Requirement: No record may be omitted; give all of them again exactly.

Recorded information:

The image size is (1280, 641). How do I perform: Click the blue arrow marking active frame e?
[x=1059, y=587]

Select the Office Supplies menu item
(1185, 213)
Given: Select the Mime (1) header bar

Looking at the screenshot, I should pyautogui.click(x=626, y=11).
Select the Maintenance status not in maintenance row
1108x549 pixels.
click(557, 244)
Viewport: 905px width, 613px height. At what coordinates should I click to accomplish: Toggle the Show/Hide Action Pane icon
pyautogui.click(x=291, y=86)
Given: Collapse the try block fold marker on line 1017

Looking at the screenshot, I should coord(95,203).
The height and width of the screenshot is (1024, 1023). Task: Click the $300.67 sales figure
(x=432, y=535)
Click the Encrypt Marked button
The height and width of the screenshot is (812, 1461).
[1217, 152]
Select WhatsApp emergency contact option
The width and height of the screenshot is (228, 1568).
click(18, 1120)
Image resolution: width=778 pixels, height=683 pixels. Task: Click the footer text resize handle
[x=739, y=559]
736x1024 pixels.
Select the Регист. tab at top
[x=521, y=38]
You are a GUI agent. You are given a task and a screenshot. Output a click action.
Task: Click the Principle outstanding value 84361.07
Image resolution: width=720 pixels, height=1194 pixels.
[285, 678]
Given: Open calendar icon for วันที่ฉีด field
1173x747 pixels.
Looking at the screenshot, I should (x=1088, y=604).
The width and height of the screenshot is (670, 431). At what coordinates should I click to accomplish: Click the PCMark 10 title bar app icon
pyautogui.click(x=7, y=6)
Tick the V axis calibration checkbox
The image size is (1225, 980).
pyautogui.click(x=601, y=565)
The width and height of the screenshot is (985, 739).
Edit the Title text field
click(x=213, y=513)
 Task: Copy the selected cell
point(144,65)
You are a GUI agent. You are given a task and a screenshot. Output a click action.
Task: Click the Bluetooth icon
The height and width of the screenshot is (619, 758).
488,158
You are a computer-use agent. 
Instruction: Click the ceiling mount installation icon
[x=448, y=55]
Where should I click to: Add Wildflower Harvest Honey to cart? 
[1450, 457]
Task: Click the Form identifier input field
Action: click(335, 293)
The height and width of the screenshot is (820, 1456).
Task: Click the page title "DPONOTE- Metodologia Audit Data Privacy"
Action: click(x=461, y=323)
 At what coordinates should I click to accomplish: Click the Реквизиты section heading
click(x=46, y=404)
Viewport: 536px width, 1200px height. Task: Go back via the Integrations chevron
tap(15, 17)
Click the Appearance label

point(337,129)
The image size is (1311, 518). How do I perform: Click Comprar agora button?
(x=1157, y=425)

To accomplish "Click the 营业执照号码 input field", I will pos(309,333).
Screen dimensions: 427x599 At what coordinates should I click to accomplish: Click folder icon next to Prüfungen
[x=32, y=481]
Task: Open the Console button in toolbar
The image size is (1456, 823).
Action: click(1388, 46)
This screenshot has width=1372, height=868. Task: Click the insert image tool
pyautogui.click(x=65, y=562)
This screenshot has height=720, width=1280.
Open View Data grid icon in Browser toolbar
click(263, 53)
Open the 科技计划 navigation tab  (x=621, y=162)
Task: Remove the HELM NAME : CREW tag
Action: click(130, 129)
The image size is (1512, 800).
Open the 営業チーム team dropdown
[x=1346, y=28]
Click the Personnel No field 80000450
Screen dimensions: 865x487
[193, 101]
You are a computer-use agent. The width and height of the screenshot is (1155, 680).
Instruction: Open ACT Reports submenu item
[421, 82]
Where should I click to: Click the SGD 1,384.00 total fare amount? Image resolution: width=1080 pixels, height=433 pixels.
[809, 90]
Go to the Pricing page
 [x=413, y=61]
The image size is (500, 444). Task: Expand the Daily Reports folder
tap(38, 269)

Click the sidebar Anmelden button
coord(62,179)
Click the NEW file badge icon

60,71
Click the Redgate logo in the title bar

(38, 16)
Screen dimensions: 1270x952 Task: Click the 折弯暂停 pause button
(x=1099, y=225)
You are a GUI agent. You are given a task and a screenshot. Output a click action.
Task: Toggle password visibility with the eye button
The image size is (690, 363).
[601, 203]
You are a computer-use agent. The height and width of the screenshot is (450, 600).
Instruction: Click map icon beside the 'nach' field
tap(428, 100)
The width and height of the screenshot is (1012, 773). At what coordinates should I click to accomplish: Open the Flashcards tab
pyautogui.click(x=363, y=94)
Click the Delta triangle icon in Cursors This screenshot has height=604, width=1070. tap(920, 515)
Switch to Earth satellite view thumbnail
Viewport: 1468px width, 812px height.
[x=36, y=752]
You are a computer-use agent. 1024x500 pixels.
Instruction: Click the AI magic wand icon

Your solution:
The image size is (1280, 641). How do I perform: Click the blue arrow marking active frame e?
[x=1059, y=587]

Select the Office Supplies menu item
(1185, 213)
Given: Select the Mime (1) header bar

Looking at the screenshot, I should pyautogui.click(x=626, y=11).
Select the Maintenance status not in maintenance row
1108x549 pixels.
click(557, 244)
Viewport: 905px width, 613px height. At what coordinates should I click to accomplish: Toggle the Show/Hide Action Pane icon
pyautogui.click(x=291, y=86)
Given: Collapse the try block fold marker on line 1017

Looking at the screenshot, I should coord(95,203).
The height and width of the screenshot is (1024, 1023). Task: Click the $300.67 sales figure
(x=432, y=535)
Click the Encrypt Marked button
The height and width of the screenshot is (812, 1461).
[1217, 152]
Select WhatsApp emergency contact option
The width and height of the screenshot is (228, 1568).
click(18, 1120)
Image resolution: width=778 pixels, height=683 pixels. Task: Click the footer text resize handle
[x=739, y=559]
736x1024 pixels.
Select the Регист. tab at top
[x=521, y=38]
You are a GUI agent. You are given a task and a screenshot. Output a click action.
Task: Click the Principle outstanding value 84361.07
Image resolution: width=720 pixels, height=1194 pixels.
[285, 678]
Given: Open calendar icon for วันที่ฉีด field
1173x747 pixels.
Looking at the screenshot, I should (x=1088, y=604).
The width and height of the screenshot is (670, 431). At what coordinates should I click to accomplish: Click the PCMark 10 title bar app icon
pyautogui.click(x=7, y=6)
Tick the V axis calibration checkbox
The image size is (1225, 980).
pyautogui.click(x=601, y=565)
The width and height of the screenshot is (985, 739).
Edit the Title text field
click(x=213, y=513)
 Task: Copy the selected cell
point(144,65)
You are a GUI agent. You are given a task and a screenshot. Output a click action.
Task: Click the Bluetooth icon
The height and width of the screenshot is (619, 758).
488,158
You are a computer-use agent. 
Instruction: Click the ceiling mount installation icon
[x=448, y=55]
Where should I click to: Add Wildflower Harvest Honey to cart? 
[1450, 457]
Task: Click the Form identifier input field
Action: click(335, 293)
The height and width of the screenshot is (820, 1456).
Task: Click the page title "DPONOTE- Metodologia Audit Data Privacy"
Action: click(x=461, y=323)
 At what coordinates should I click to accomplish: Click the Реквизиты section heading
click(x=46, y=404)
Viewport: 536px width, 1200px height. Task: Go back via the Integrations chevron
tap(15, 17)
Click the Appearance label

point(337,129)
The image size is (1311, 518). How do I perform: Click Comprar agora button?
(x=1157, y=425)

To accomplish "Click the 营业执照号码 input field", I will pos(309,333).
Screen dimensions: 427x599 At what coordinates should I click to accomplish: Click folder icon next to Prüfungen
[x=32, y=481]
Task: Open the Console button in toolbar
The image size is (1456, 823).
Action: click(1388, 46)
This screenshot has width=1372, height=868. Task: Click the insert image tool
pyautogui.click(x=65, y=562)
This screenshot has height=720, width=1280.
Open View Data grid icon in Browser toolbar
click(263, 53)
Open the 科技计划 navigation tab  (x=621, y=162)
Task: Remove the HELM NAME : CREW tag
Action: click(130, 129)
The image size is (1512, 800).
Open the 営業チーム team dropdown
[x=1346, y=28]
Click the Personnel No field 80000450
Screen dimensions: 865x487
[193, 101]
You are a computer-use agent. The width and height of the screenshot is (1155, 680).
Instruction: Open ACT Reports submenu item
[421, 82]
Where should I click to: Click the SGD 1,384.00 total fare amount? Image resolution: width=1080 pixels, height=433 pixels.
[809, 90]
Go to the Pricing page
 [x=413, y=61]
The image size is (500, 444). Task: Expand the Daily Reports folder
tap(38, 269)

Click the sidebar Anmelden button
coord(62,179)
Click the NEW file badge icon

60,71
Click the Redgate logo in the title bar

(38, 16)
Screen dimensions: 1270x952 Task: Click the 折弯暂停 pause button
(x=1099, y=225)
You are a GUI agent. You are given a task and a screenshot. Output a click action.
Task: Toggle password visibility with the eye button
The image size is (690, 363).
[601, 203]
You are a computer-use agent. The height and width of the screenshot is (450, 600).
Instruction: Click map icon beside the 'nach' field
tap(428, 100)
The width and height of the screenshot is (1012, 773). At what coordinates should I click to accomplish: Open the Flashcards tab
pyautogui.click(x=363, y=94)
Click the Delta triangle icon in Cursors This screenshot has height=604, width=1070. tap(920, 515)
Switch to Earth satellite view thumbnail
Viewport: 1468px width, 812px height.
[x=36, y=752]
You are a computer-use agent. 1024x500 pixels.
Instruction: Click the AI magic wand icon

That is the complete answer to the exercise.